Through the series “Elections 2021, a different perspective” that comprises eight articles, each focused on one specific field, we elaborate on what exactly is not receiving due attention, what is the current situation and what should be done to change things in favor of the citizens. We also try to inform voters and make their well-being the focus of the discussion by providing forward looking solutions.
A different perspective on our growth as a state
The sporadic and essentially unstable attempts of successive governments on economic progress have deepened Kosovo’s already numerous challenges in this area, especially in recent times. Almost one year ago now, with the emergence of the first cases of those affected by COVID-19, restrictive measures were taken to prevent the spread of the virus, which cost the economy a lot.
In most economic sectors, tens of thousands of workers lost their jobs, while the state budget revenues were reduced. For 2020, the Central Bank of Kosovo reported a 5.9 percent decline in economic activity.
In an effort to mitigate this huge economic damage caused by COVID-19, in 2020, two government packages were offered: First, the Emergency Fiscal Package, at the end of March, with about 178 million euros, and then the Law on Recovery, with 200 million euros, approved in November but not yet fully distributed.

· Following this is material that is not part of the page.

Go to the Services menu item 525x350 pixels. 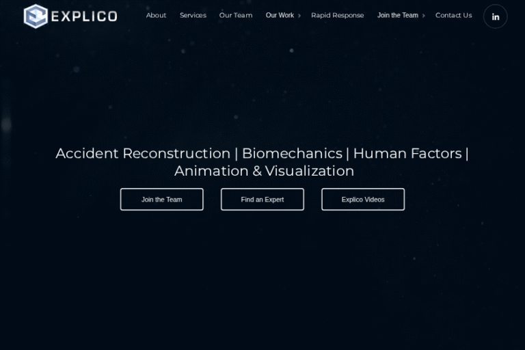coord(193,15)
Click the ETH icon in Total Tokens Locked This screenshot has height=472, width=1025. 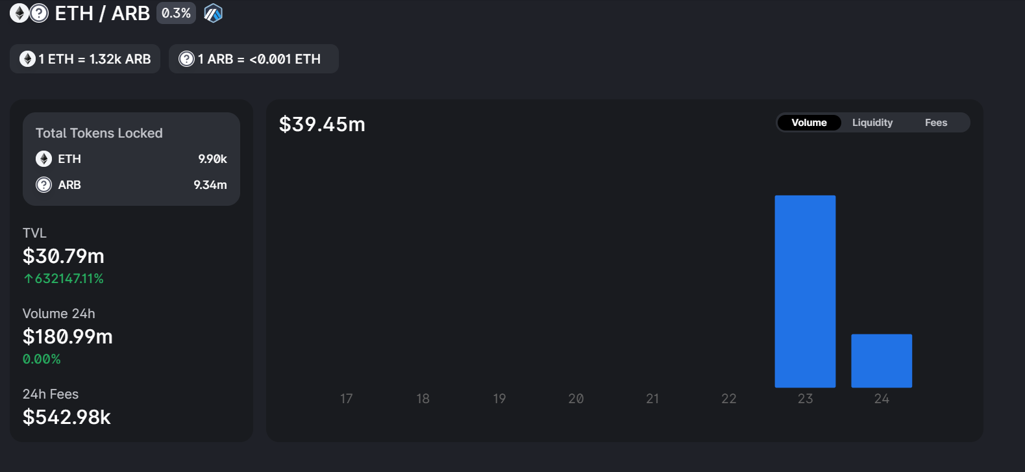click(x=43, y=158)
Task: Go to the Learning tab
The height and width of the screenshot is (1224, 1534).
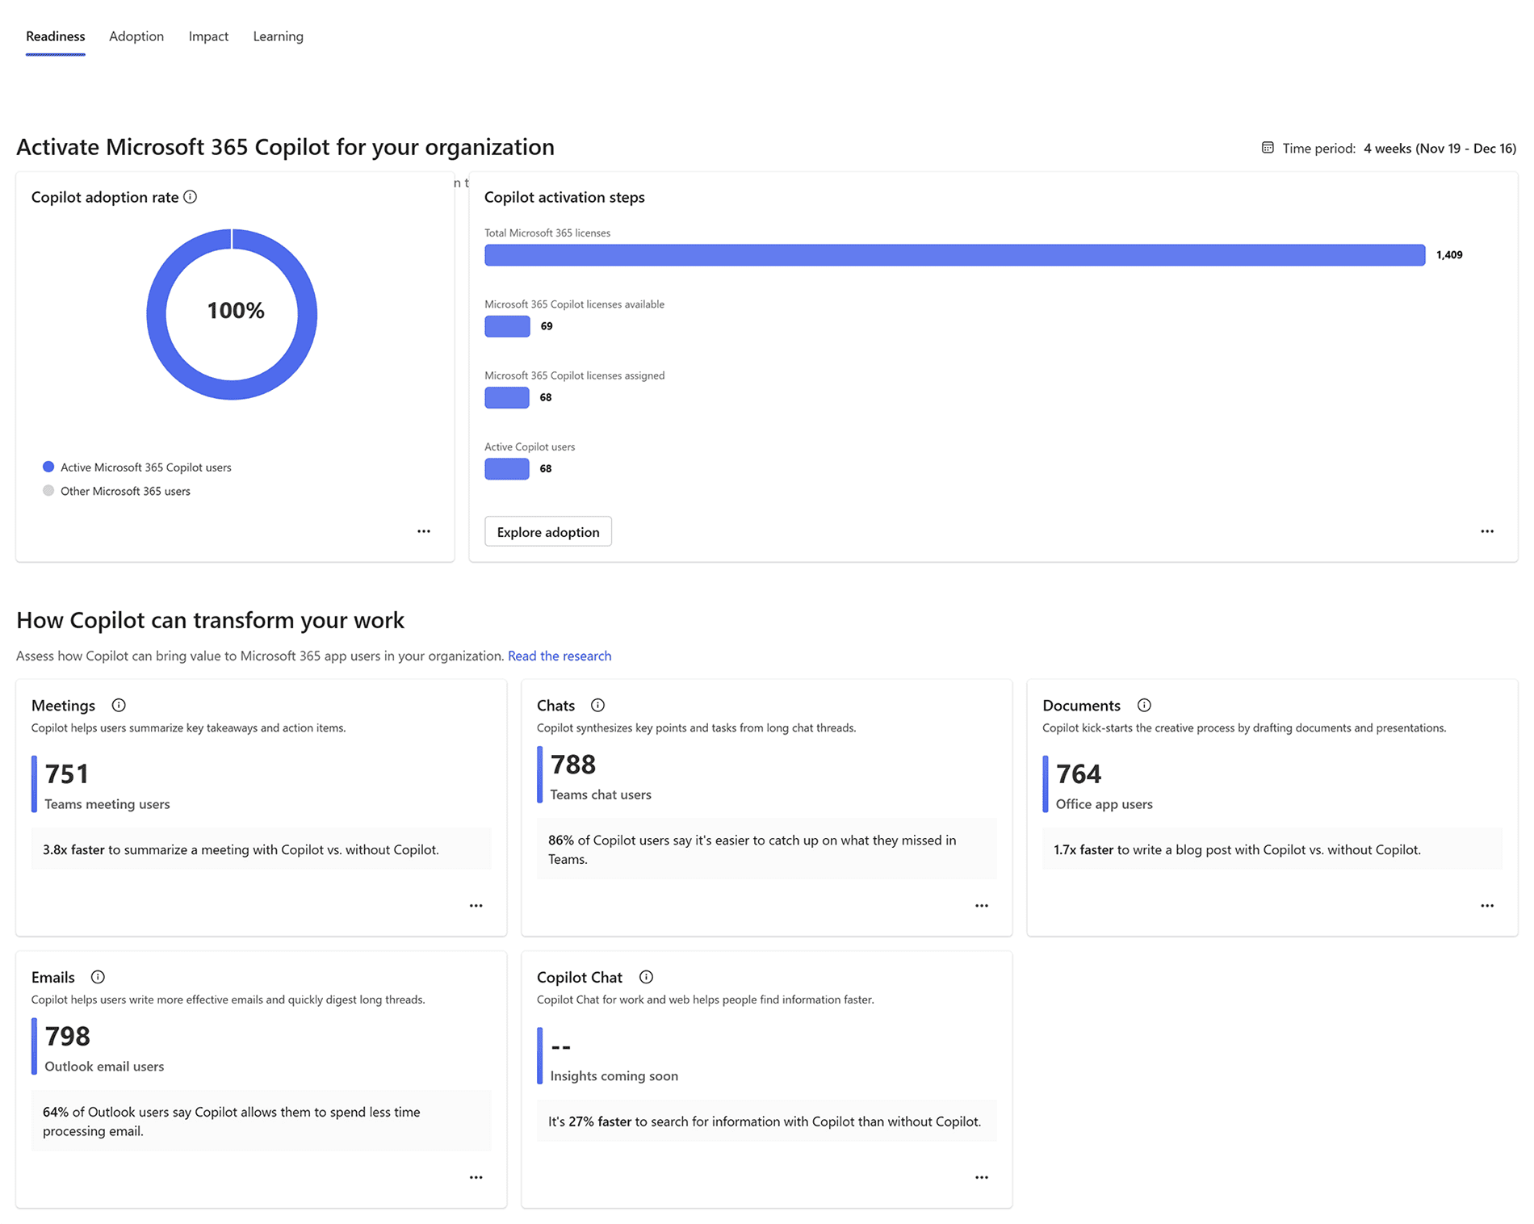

And even in this campaign, as usually happens, the candidates of all competing parties were vocal with their commitments to “help the economy” and “economic development.” But beyond the statements, what do their programs provide for achieving economic development in Kosovo?
Despite the differences between the parties, their political programs in this election are united by the starting point, which is the economic crisis caused by the COVID-19 pandemic.
AAK summarizes the economic development plan in two pillars: The “Reconstruction Package” and the “Development Alliance.” For them, these pillars represent a summary of measures and policies that, according to them, respond to the acute issues facing the country and that at the same time pave the way to move from reconstruction to restructuring and development. “This is how we achieve complete economic recovery,” says their program.
AAK also envisages measures for “business assistance” and “assistance to citizens” through the allocation of billions of euros for the two categories and the application of fiscal facilities and facilities for obtaining loans.
PDK promises to establish a fund of over 500 million euros to help businesses, reducing Corporate Income Tax from 10% to 8%, 7%, 5% and 0%, depending on investments and number of employees. Also, PDK promises that businesses and individuals will benefit from loans by increasing the capital of the Kosovo Credit Guarantee Fund up to 100% and promises to guarantee various investment projects in the amount of 100% for businesses.
On the other hand, the LDK summarizes the promise for economic development of the country in five points, in which it provides assistance to businesses through grants, support for economic zones, protection for new investors and encouragement of businesses to formalize. It also envisions exempting businesses from raw material taxes, supporting the IT sector and pushing for the digitalization of the economy and public administration. The LDK, among others, aims to reduce cash transactions, provide consumer protection for financial services, and integrate the Central Bank of Kosovo (CBK) into international mechanisms.
VV promises that, with its policies, it will create more space for women, youth and the diaspora. “An economy where there is more production and more exports, more workers, more employment contracts, and more respect for workers’ rights,” their program says. VV also promises an increase in the minimum wage, from 135/170 to 250 euros per month, allowances for newborns, 12 months maternity leave, partially paid by the state, abolition of the obligation to pay VAT at the border, guaranteed employment for young people aged 16-18 up to 1 year. Removing monopolies and unfair competition, as well as making timely payments for each public sector contract, are the other promises from VV.
For an economic development that genuinely puts focus on citizens and their needs, we spoke with two economists: Florin Aliu, university lecturer of economics and Dita Dobranja, economics specialist with an expertise in labor market analysis.
To our questions about what we lack, what aspirations we should have and how change could come about, the experts answered:
What do we lack?
Florin Aliu: Development is a slow yet very difficult process. Today, many countries are in very low stages of development and the reasons are different. [Economist] Michael Spence in his book “The Next Convergence” addresses the problems of economic growth in many countries and justifies why some countries have lower growth rates than others. One part of the book deals with the case of when the IMF [International Monetary Fund] asked South Korea to specialize in rice production. South Korea did not accept it because it believed that even if it becomes the first country in the world in rice production, rice still has a low market price and they will remain poor. That is why South Korea focused on the country’s industrialization and today we are aware of where it stands in terms of income.